サイバーパンク2077のベンチマーク結果。4K解像度でも平均fpsが60を超えている

 何度かテストしたところ最低FPSや最大FPSでは数値のブレが大きかったため、今回はブレが少ない平均FPSで比較した。フルHD解像度のテストでは約10%、4K解像度でも約8%フレームレートが高い。描画負荷の高いサイバーパンク 2077を4K解像度でプレイしても十分快適に遊べるというのは、なかなか大きい。

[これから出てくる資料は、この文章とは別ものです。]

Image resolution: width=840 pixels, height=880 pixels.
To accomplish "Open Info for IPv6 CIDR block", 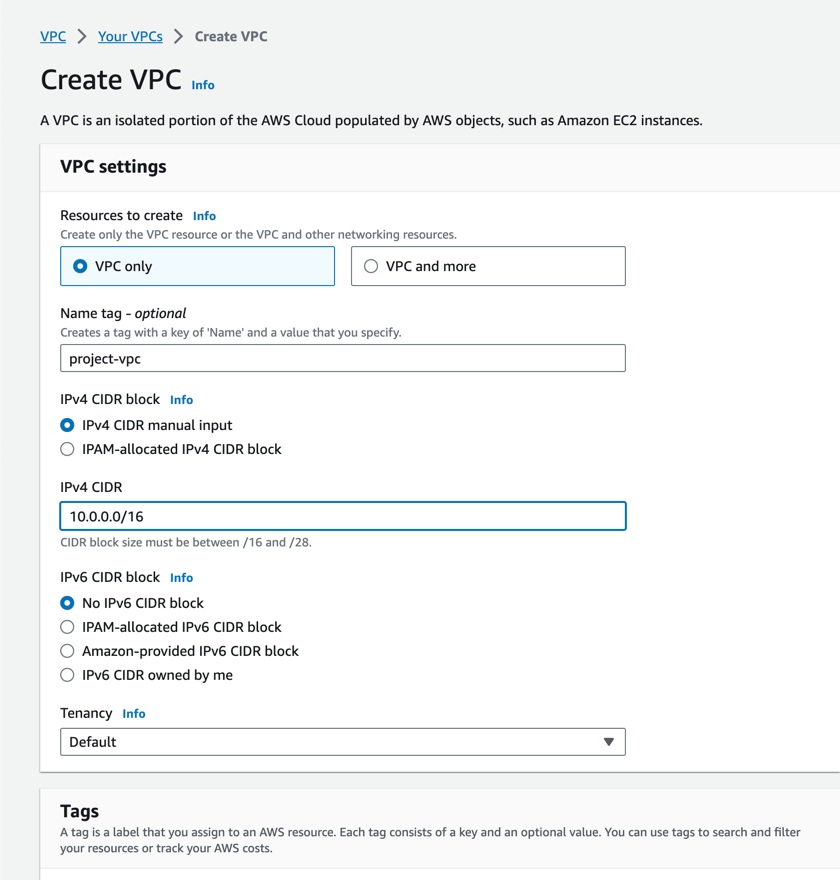I will [x=181, y=578].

 最後に、PCの総合的な性能を評価するベンチマークテスト「PCMark 10」の結果を見てみよう。PCMark 10のスコアは、基本性能を示すEssentialsのスコアが4100以上、オフィスアプリでの作業の性能を示すProductivityのスコアが4500以上、写真や動画などのデジタルコンテンツの制作における性能を示すDigital Content Creationのスコアで3450以上であれば、それぞれの分野において実用上十分な性能を持つものとしている。今回の作例のスコアはいずれもこの基準を大幅にクリアしており、総合スコアで13000超という高い値を示した。ゲーミングPCとは言っても幅広いジャンルに活躍できることを示している。

PCMark10の結果画面。13,000を超える高スコアを叩き出した

 このように非常に性能の高いPCであることは分かったが、温度の状況も気になるところだ。今回は3DMarkに含まれるTime Spyを20回ループする「StressTest」を実行し、CPUとビデオカードの温度の状況もチェックしてみた。

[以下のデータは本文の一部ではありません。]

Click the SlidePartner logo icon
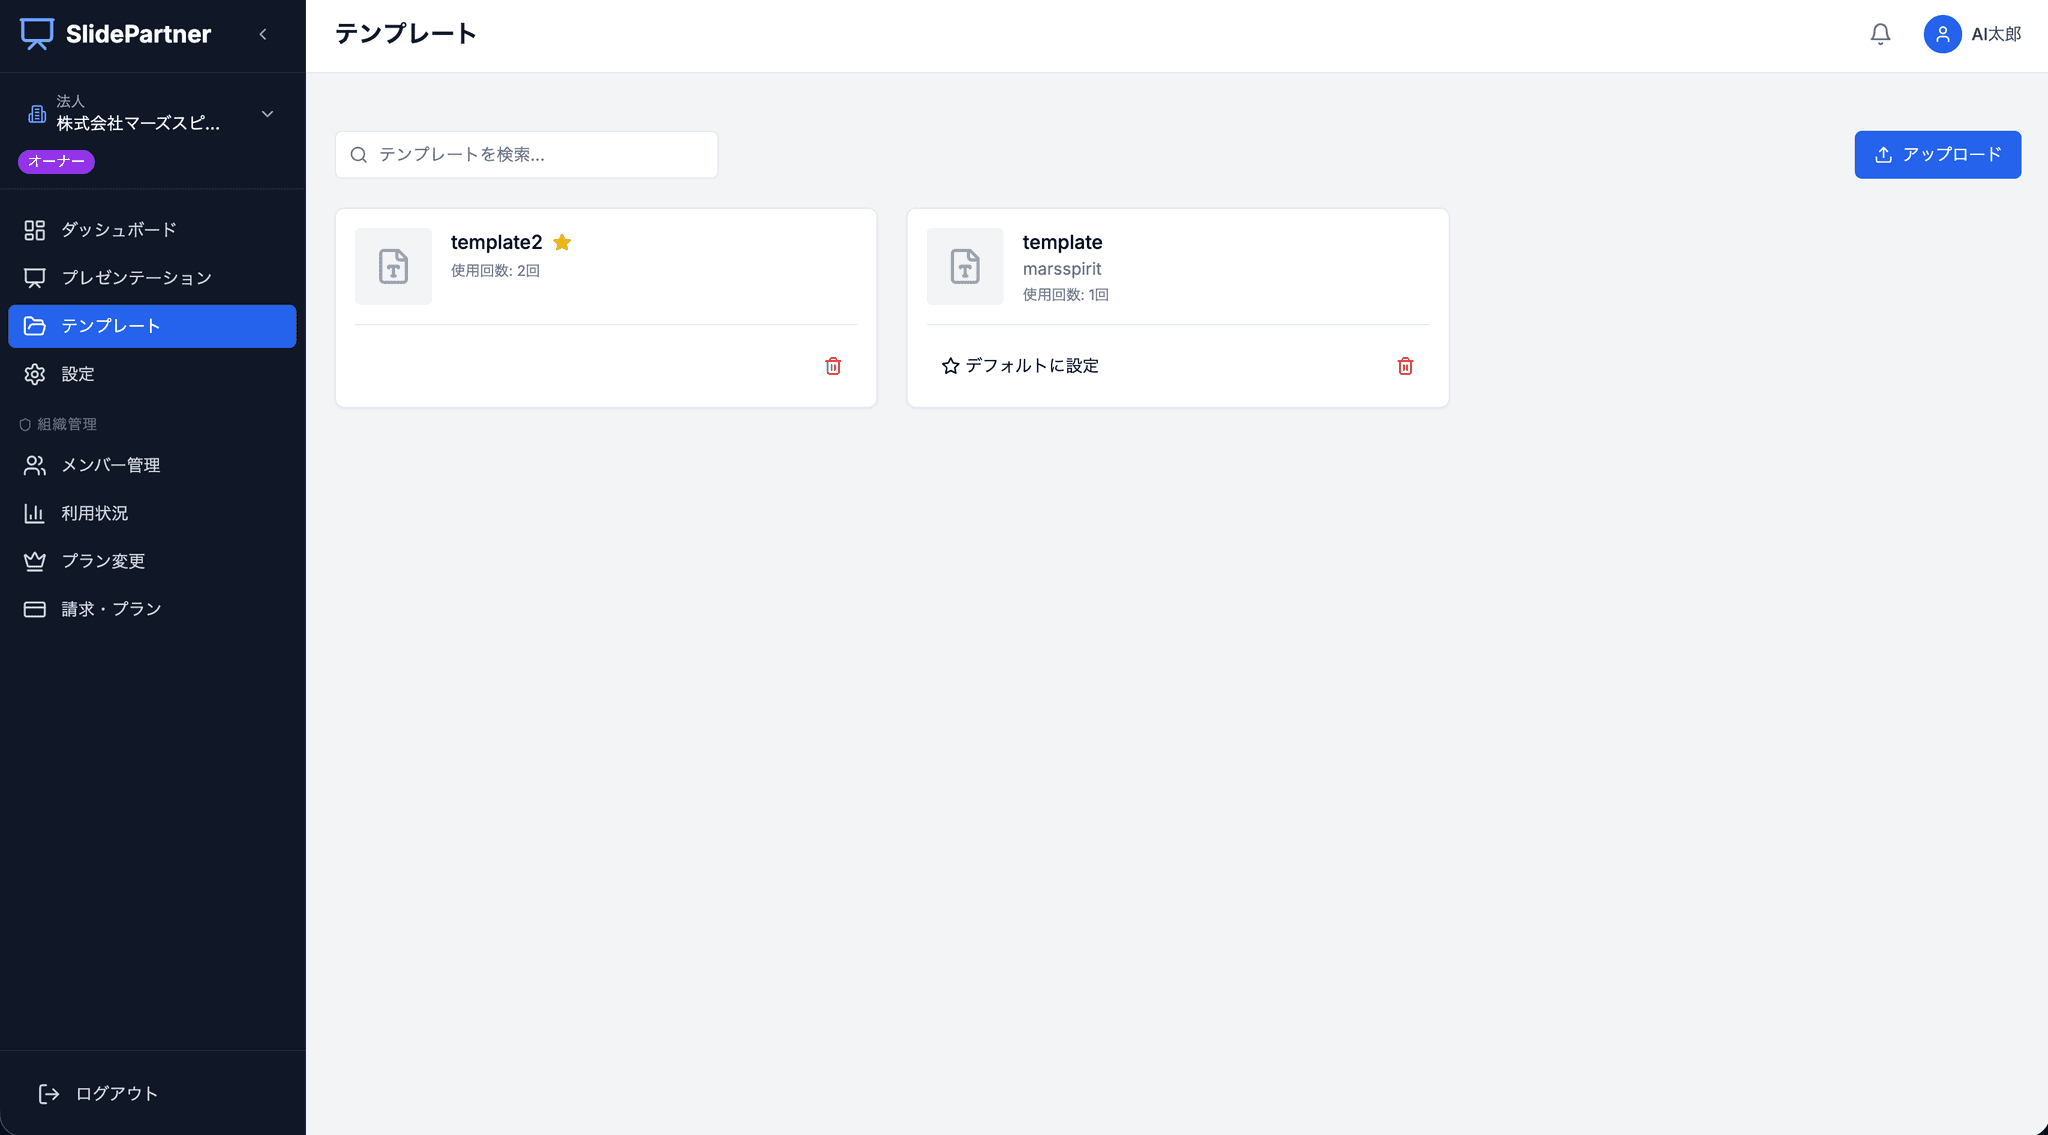This screenshot has height=1135, width=2048. (37, 34)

CPU温度は最高でも74℃台、GPU温度は61℃台に収まった

 アイドル時はCPU温度が42℃、GPU温度が36℃だった。室温25℃と高めの環境ではあるが、不安になるような温度ではない。この状態でStressTestを実行し、テスト中の最高温度をチェックして見るとCPU温度は74℃、GPU温度は61℃だった。かなり良好な冷却性能と言えるだろう。

 ケースファンの数が多い風通しのよい構造のPCケースであることにも加え、冷却性能の高いCPUクーラーやGPUクーラーを利用しているため、このように低い温度になったのだろう。排気エアはほんのり暖かく感じたが、ケースのフレームが熱を持つことはなかった。

ROGブランドのPCはさまざまな用途に「効く」

 これまで検証してきた結果を見れば分かるとおり、今回のPCは強力なCPU性能やゲーミングパフォーマンスを実現しながらも安定して動作する。またこうした高負荷の状況でもそれぞれのファンの回転数は800~1,000rpmをキープしており、うるさいと感じる場面は少ない。

 当初の予定とおり緻密なグラフィックスで最新PCゲームを楽しむもよいし、日常的な作業で利用するのもよいだろう。高性能PCとは思えないほど静かに動作するし、AMDのノイズキャンセル機能「AMD Noise Suppression」を活用すれば、ビデオ会議もスムーズにこなせる。

AMDの設定ユーティリティから「AMD Noise Suppression」を設定できる

 12コア24スレッドという圧倒的なマルチコア性能を活かしてクリエイティブ業務で利用してもよい。ゲーム配信でもこうしたマルチコアを活かせる場面は多い。

 PCゲームはPCの総合性能を競うアプリであり、PCゲームを快適にプレイできる適性があるなら、ほかのあらゆる業務にも適性があると考えてよいのだ。こうした高性能なPCを作りたいなら、今回のようにASUSTeKのROGブランドを目印にパーツを探すのが一番の早道だ。